Eloy Jimenez sprained his right foot while rounding a base just four days before the start of the White Sox’s wildcard series against the Athletics in 2020, limiting it to two at-bats when his teammates needed it most. The Sox lost the series.
Then, at the end of spring practice the following March, the defensively limited left fielder made an unsuccessful attempt to hit a home run eight days before Opening Day and suffered a left pectoral muscle tear that put him on hold for nearly four full months.
That really hurt.
Jimenez was desperate for a while. What athlete wouldn’t be? Months of off-season training and preparation to build on a Silver Slugger Award-winning 2020 season that followed a rookie campaign in which he hit 31 home runs felt wasted. A surge of support from teammates for the likeable, fun-loving Jimenez carried him through the early days after injury and through the lonely days during his rigorous rehab.

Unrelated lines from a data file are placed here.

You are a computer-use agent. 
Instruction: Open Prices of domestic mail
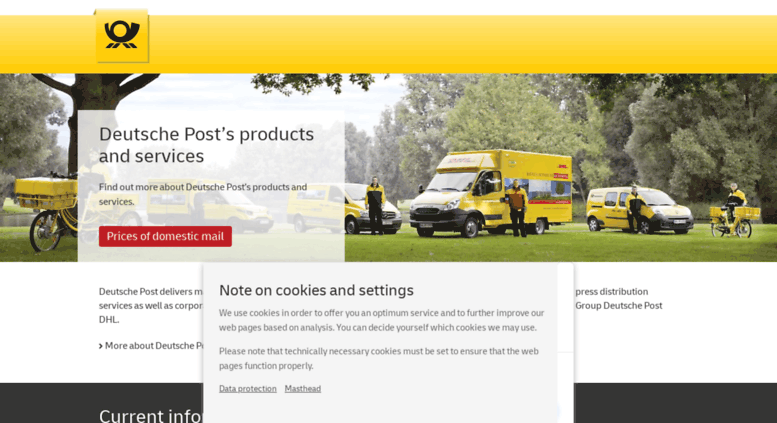point(165,236)
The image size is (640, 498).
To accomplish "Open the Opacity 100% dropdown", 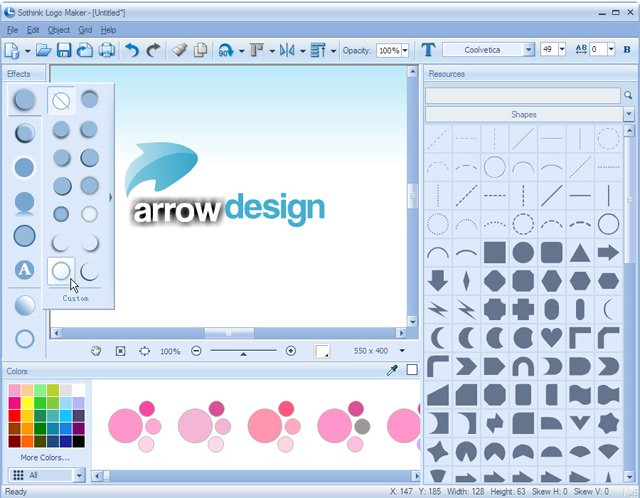I will tap(405, 51).
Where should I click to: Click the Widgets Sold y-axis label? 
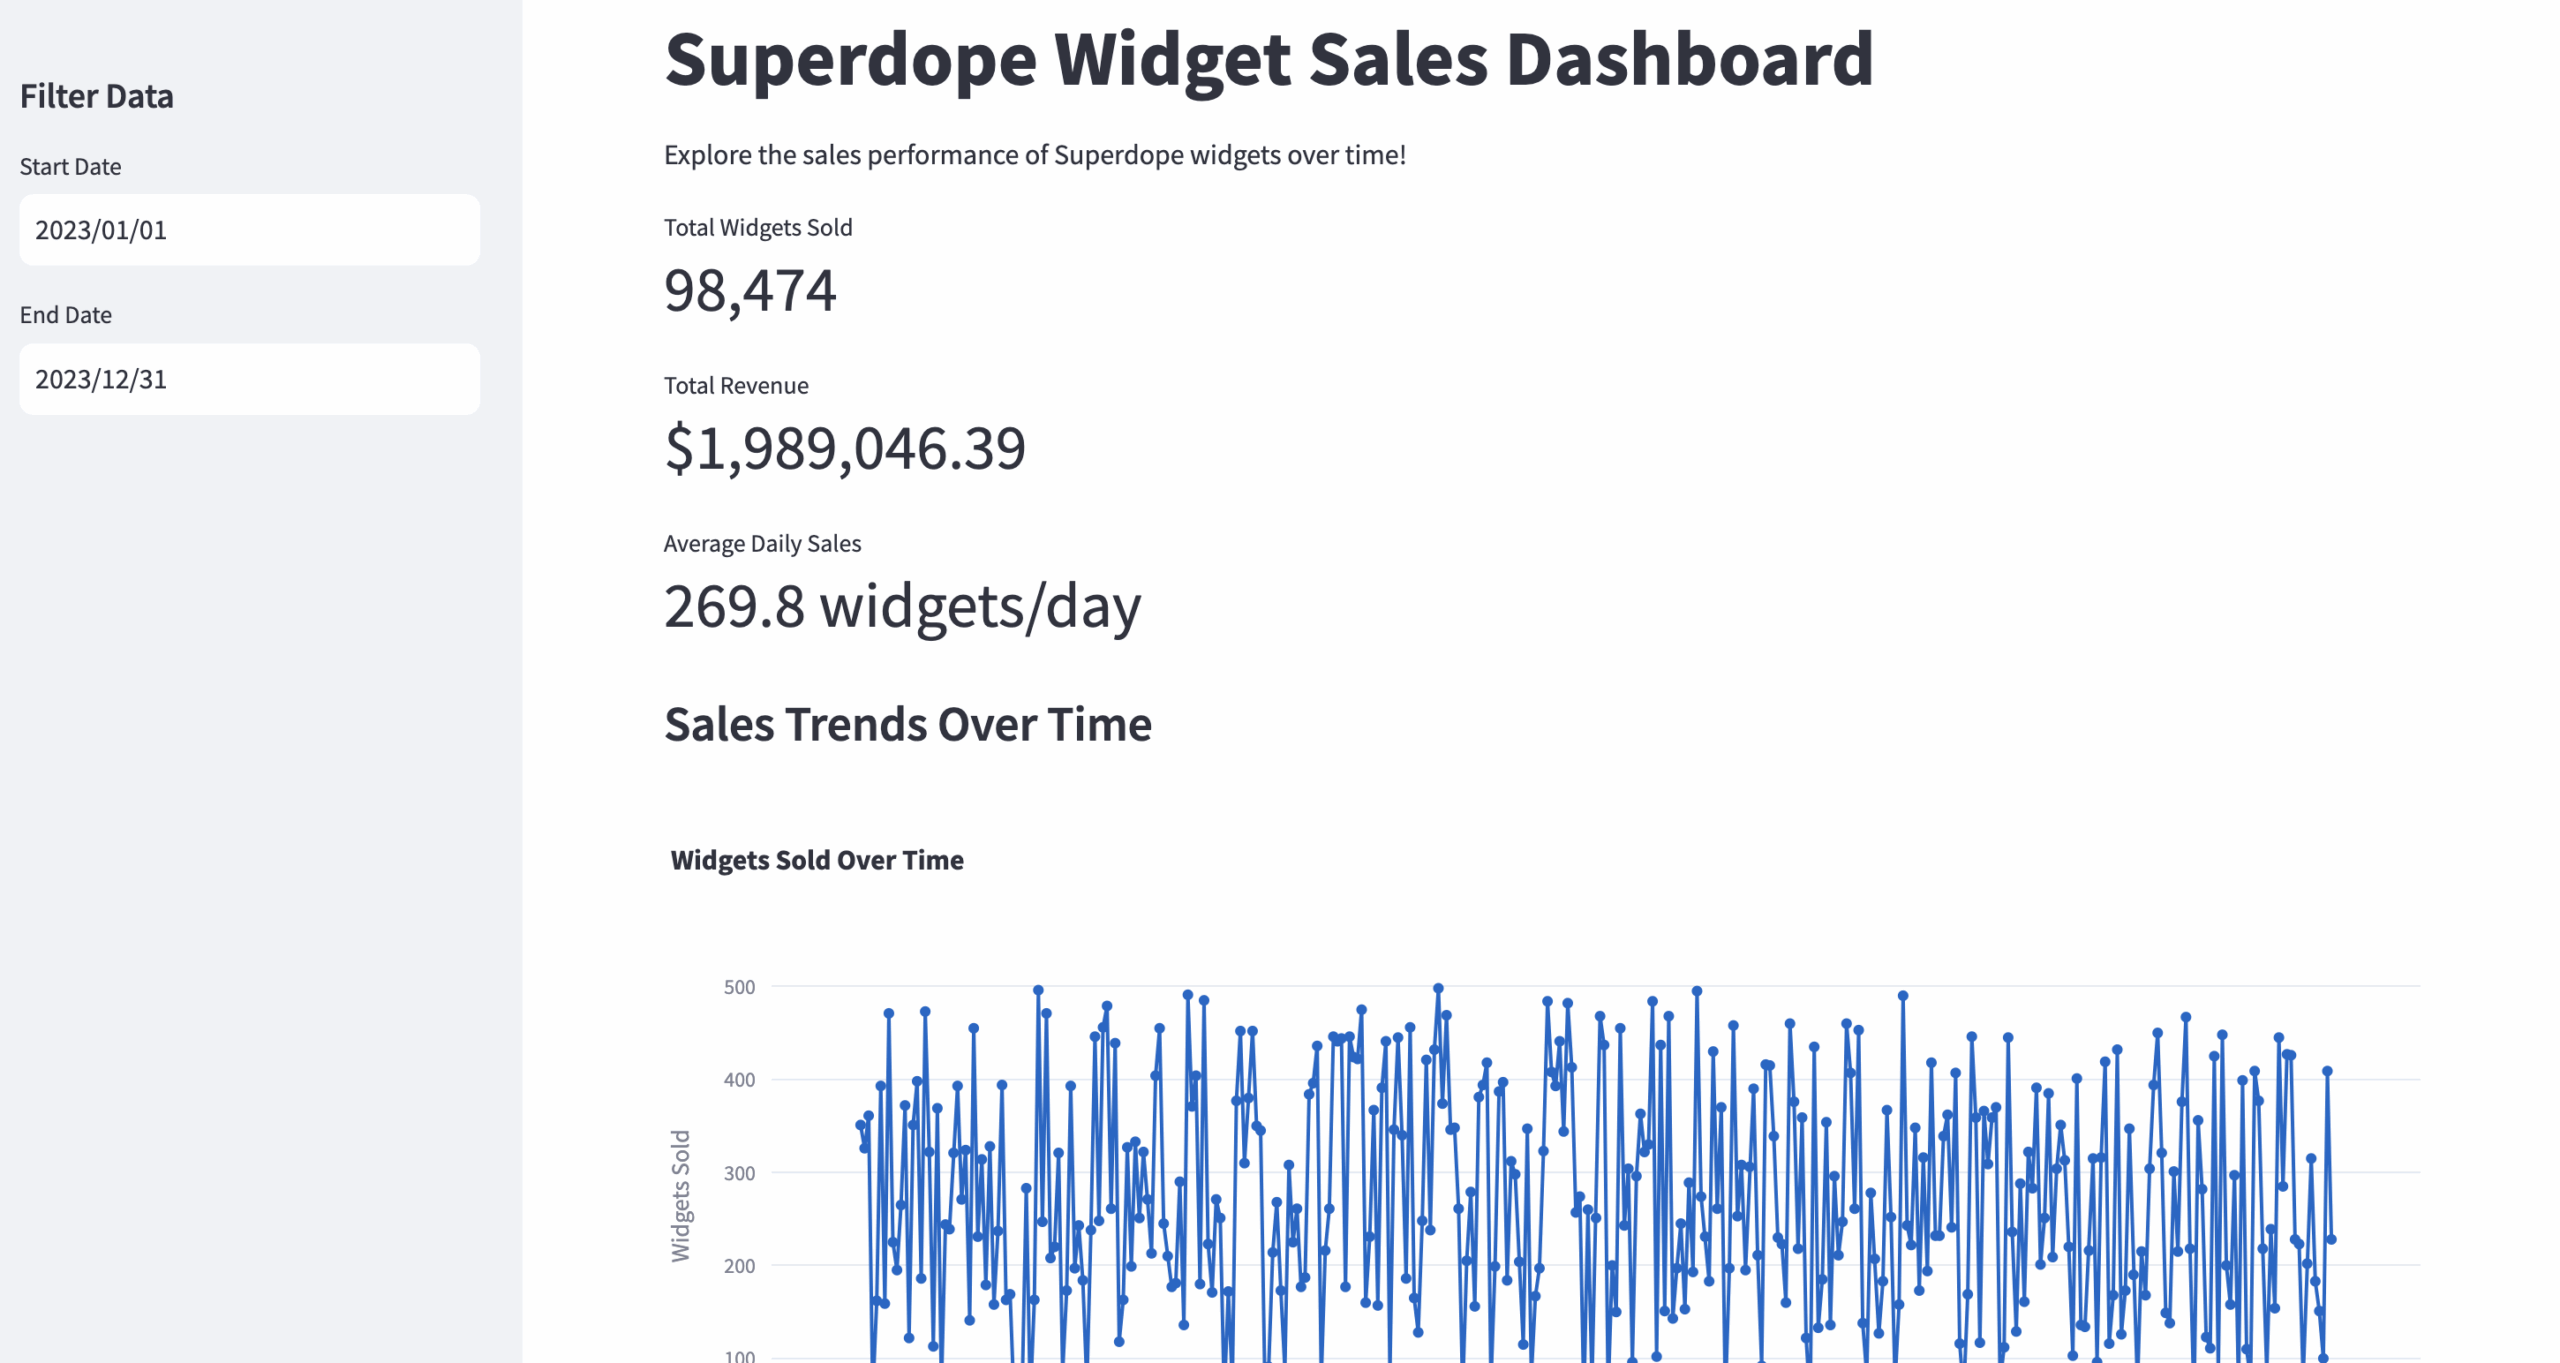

“If it wasn’t for her — well, if it wasn’t for God first and then her after that — I wouldn’t have been able to do what I did and come back,” Jimenez said. “So I’m really thankful for all my teammates. It made me feel special to them, just as they are to me.”
The Sox hung Jimenez’s jersey in the dugout, and Jose Abreu tucked Jimenez’s red Eloy-style batting gloves into his back pocket. The message read: “We will hold the fort and have first place ready for you when you come back.”
Which turned out. Initially fearing he might be lost for the season, Jimenez, 24, returned on July 26 and appeared no worse. In his first 20 games, he hit .304/.325/.608 with five home runs.
“At first it seemed like he didn’t miss anything,” said general manager Rick Hahn. “And he unfortunately fell out of that timing soon after and couldn’t quite get it back.”
“In the beginning I didn’t even know what I was doing because everything was fine,” Jimenez said this week. “But then I lost my composure a bit and didn’t really know what I was doing.
“I feel like I was there, but at the same time I wasn’t.”
So which hitter will the Sox get in 2022?
In his last 42 games, Jimenez hit .232/.294/.341, about 100 points below his batting average capability, according to hitting coach Frank Menechino.
In 55 games, the same number he played in the COVID-cut 60-game season in 2020, Jimenez finished with .740 OPS, 141 points below what he produced in 2020. Outfielder Adam Engel finished with a higher WAR (wins over substitutes) per baseball reference, in part due to superior defensive skills, despite only playing 39 games.
This offseason, Jimenez is trying to find out.
“Right now, being in the off-season, I’m studying myself and seeing what happened, what the problem was,” Jimenez said ahead of the lockout that threatens to limit the spring training at-bats he could use.
Hahn gave Jimenez a mulligan discussing his performance in 2021 at general manager meetings and said Luis Roberts’ exceptional play following his injury was the exception, not the norm.
“You’re rehabilitating yourself, away from pitching in the big league after a catastrophic injury, it makes all the sense in the world it’s going to take you a little time to get your legs back under you, get your momentum back, get your timing back, get your strength back,” said Hahn. “And we saw it all on the track. The good news is that getting him back to where he was on a more normal schedule really shouldn’t be a problem in the long term.”
Either way, the Sox need Jimenez to get back to that .840 OPS form and be the middle threat that was missing all the way and to some degree in the divisional series against the Astros when he was 5-. for-17 (.291) with all his hits singles.
Jimenez doesn’t apologize for the late start and missed time.
“I have to do better,” he said. “That was my mentality all along.
There are mechanical glitches, probably minor, and timing issues that need adjusting. He can’t overshoot, said Menechino.
“I know there will be ups and downs sometimes, but this time I don’t know what happened,” Jimenez said. “I’ve just got to figure it out now and keep working hard and let’s see how it goes next season.”
His goal for 2022?
“Be Eloy again,” he said. “Last year I didn’t know who I was. I’m working really hard to get back to where I used to be.”
That was a Silver Slugger winner in 2020. Staying healthy is of the utmost importance.
“Being injured a second time was tough, especially when the team needs one,” he said. “And for me it was frustrating because there was still a week until the start of the season. I had an injury in October , and then I got injured at the end of spring training. So it was really difficult. But we have to [get] past all of that.”